A pizza with a cup of coffee.

Image source: Getty Images.

Starbucks expects a strong recovery

2022 was a challenging year for Starbucks. Inflation drove up its costs while curbing consumer discretionary spending, and ongoing zero-COVID lockdowns disrupted its growth in China. The company also faced an uncertain future as its founder Howard Schultz -- who had returned as its interim CEO -- prepared to hand the reins over to his latest successor, Laxman Narasimhan.

Yet, the coffee giant continued to grow. Revenue rose 11% in its fiscal 2022 (which ended in October), driven by an 8% increase in its global comparable-store (comps) sales. Its robust comps growth in North America and other regions offset a lockdown-related comps decline of 24% in China. It also increased its store count by 3% in North America and 8% in its international markets -- even as inflation reduced its full-year adjusted EPS by 5%.

For fiscal 2023, Starbucks expects its global comps to grow by a percentage toward the high end of the 7% to 9% range -- driven by comps growth that is likewise projected to be in the 7% to 9% range in the U.S. and "outsized" comps growth in China now that it has finally ended its zero-COVID lockdowns.
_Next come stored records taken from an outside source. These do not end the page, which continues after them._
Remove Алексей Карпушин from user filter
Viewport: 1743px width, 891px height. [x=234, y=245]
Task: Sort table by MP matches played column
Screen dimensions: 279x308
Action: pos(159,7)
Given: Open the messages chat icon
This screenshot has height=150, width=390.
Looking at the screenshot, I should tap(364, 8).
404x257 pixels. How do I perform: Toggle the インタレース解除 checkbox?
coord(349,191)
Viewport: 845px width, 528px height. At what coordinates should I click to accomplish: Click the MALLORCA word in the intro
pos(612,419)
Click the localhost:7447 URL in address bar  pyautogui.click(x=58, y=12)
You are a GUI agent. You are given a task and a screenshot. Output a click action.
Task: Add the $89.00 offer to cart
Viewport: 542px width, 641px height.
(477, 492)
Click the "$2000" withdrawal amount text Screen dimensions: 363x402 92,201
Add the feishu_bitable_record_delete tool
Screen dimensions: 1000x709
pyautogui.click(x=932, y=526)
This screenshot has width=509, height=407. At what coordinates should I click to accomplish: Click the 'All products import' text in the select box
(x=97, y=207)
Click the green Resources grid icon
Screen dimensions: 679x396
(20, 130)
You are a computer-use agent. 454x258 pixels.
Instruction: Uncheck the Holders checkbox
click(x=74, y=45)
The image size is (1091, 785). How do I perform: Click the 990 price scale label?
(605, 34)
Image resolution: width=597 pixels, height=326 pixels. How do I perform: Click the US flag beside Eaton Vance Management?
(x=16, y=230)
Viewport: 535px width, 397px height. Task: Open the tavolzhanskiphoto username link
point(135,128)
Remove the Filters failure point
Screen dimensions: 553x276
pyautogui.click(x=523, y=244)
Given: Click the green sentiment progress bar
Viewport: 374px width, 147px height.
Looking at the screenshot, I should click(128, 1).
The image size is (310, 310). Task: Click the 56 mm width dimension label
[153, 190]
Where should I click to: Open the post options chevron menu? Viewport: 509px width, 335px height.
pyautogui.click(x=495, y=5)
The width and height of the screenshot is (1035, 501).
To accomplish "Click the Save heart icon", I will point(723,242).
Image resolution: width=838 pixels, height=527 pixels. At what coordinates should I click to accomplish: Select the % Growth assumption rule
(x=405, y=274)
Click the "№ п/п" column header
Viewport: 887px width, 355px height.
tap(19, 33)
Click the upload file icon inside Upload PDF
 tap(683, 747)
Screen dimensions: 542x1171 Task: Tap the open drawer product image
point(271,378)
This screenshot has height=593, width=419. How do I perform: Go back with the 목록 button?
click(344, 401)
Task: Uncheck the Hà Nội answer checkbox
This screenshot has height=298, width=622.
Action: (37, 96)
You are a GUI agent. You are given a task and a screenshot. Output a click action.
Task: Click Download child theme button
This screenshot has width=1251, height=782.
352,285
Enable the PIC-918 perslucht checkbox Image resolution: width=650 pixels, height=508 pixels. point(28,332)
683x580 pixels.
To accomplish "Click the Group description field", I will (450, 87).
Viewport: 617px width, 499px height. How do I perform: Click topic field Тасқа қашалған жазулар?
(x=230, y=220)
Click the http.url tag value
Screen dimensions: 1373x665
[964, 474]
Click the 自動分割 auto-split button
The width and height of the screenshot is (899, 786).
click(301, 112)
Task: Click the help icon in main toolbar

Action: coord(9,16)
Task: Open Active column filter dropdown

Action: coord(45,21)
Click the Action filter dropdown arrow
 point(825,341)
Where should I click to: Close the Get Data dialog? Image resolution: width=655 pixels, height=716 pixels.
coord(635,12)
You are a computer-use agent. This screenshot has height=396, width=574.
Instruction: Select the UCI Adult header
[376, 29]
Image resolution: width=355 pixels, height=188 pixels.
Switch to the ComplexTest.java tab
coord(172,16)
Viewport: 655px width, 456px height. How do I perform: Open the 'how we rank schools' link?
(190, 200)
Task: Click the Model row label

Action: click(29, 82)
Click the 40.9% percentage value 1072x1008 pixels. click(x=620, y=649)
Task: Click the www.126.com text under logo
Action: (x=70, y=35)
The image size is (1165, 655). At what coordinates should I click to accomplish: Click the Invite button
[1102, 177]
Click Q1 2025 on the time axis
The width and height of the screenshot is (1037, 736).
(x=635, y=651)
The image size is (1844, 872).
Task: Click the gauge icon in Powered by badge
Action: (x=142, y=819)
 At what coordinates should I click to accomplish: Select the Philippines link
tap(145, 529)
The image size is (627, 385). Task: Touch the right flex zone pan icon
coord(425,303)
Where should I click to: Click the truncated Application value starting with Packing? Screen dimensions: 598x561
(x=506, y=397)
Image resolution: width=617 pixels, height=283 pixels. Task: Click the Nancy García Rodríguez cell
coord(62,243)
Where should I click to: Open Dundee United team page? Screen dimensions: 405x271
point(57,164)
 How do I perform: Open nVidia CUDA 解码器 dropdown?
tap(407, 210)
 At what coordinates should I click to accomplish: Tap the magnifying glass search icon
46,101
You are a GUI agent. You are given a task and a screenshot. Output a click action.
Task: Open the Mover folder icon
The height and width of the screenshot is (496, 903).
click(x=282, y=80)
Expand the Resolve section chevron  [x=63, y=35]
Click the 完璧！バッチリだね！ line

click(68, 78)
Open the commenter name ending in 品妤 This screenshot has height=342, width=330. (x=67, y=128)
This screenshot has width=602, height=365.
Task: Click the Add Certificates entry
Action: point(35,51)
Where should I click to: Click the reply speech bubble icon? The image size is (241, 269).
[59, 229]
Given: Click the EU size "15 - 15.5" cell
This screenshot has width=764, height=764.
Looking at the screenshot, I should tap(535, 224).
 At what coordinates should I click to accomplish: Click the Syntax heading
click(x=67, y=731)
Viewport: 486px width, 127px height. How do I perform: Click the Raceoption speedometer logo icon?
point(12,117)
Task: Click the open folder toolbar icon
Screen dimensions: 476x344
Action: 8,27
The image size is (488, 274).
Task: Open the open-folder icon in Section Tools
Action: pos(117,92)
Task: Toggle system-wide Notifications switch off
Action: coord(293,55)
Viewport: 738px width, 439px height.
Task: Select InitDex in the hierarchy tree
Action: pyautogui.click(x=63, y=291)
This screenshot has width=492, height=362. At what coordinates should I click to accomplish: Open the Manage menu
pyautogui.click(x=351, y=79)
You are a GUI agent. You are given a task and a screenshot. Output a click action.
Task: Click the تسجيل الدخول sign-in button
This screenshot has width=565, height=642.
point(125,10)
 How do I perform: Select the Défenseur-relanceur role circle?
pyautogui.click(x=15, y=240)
Management believes most of its 2023 improvements in China will occur in the fiscal second half.

It expects global revenue to rise by 10% to 12%, operating margins to expand, and for adjusted EPS to grow at the low end of the 15% to 20% range. Analysts expect revenue and adjusted EPS to rise 11% and 15%, respectively, for the full year.

Starbucks also reiterated its long-term goal of opening about 10,000 new stores by the end of fiscal 2025 to reach 45,000 worldwide locations. As for inflation, it plans to keep offsetting its higher costs with gradual price hikes. Time will tell if Narasimhan, who officially replaced Schultz this month, can keep Starbucks on that promising path -- but the stock's forward price-to-earnings ratio of 31 suggests investors are still fairly confident in the company's future.

Domino's is bracing for more near-term challenges

Unlike Starbucks, which suffered a severe slowdown during the onset of the pandemic in 2020, Domino's experienced a sales boom as it delivered more pizzas to homebound consumers. It also continued to open new stores throughout the crisis.

But that growth spurt set it up for tough year-over-year comparisons as social-distancing efforts eased and more restaurants reopened. In its fiscal 2022, its U.S. comps dipped 1%, international comps stayed nearly flat, and reported retail revenue fell 1%.

On an adjusted basis, which excludes currency headwinds and the impact of an extra week in the fiscal year, Domino's revenue rose 4% -- compared to its 12% growth in fiscal 2021 -- but higher food costs reduced its adjusted EPS by 8%.

It previously expected to generate 6% to 10% sales growth on a constant-currency basis and increase its store count by 6% to 8% on an annual basis over the next two to three years. But at the end of fiscal 2022, it reduced that mid-term outlook to 4% to 8% annual sales growth with a 5% to 7% annual increase in new stores, and said it expected its results would be at the low end of both ranges in fiscal 2023. Analysts expect its reported revenue and adjusted EPS to rise 2% and 8%, respectively, for the full year. 

Domino's stock isn't terribly expensive at 26 times forward earnings, especially considering that its slower-growing rival Papa John's trades at the same multiple. But it's also tough to get excited about Domino's near-term prospects, especially as inflation compresses its margins and it faces competition from other restaurants that are delivering more meals through third-party delivery platforms. Therefore, Domino's stock might need to trade at a lower multiple to attract value-seeking investors.

The better buy: Starbucks

Starbucks' stock is trading at a pricier valuation, but it's better positioned for a strong post-pandemic recovery this year. Domino's was a great growth stock during the pandemic, but it has lost its luster and could struggle in this inflationary environment. Domino's also arguably doesn't have as much pricing power as Starbucks -- which targets higher-end consumers with its pricier beverages. Starbucks' upside potential might be limited, but it's still a much better overall investment than Domino's right now.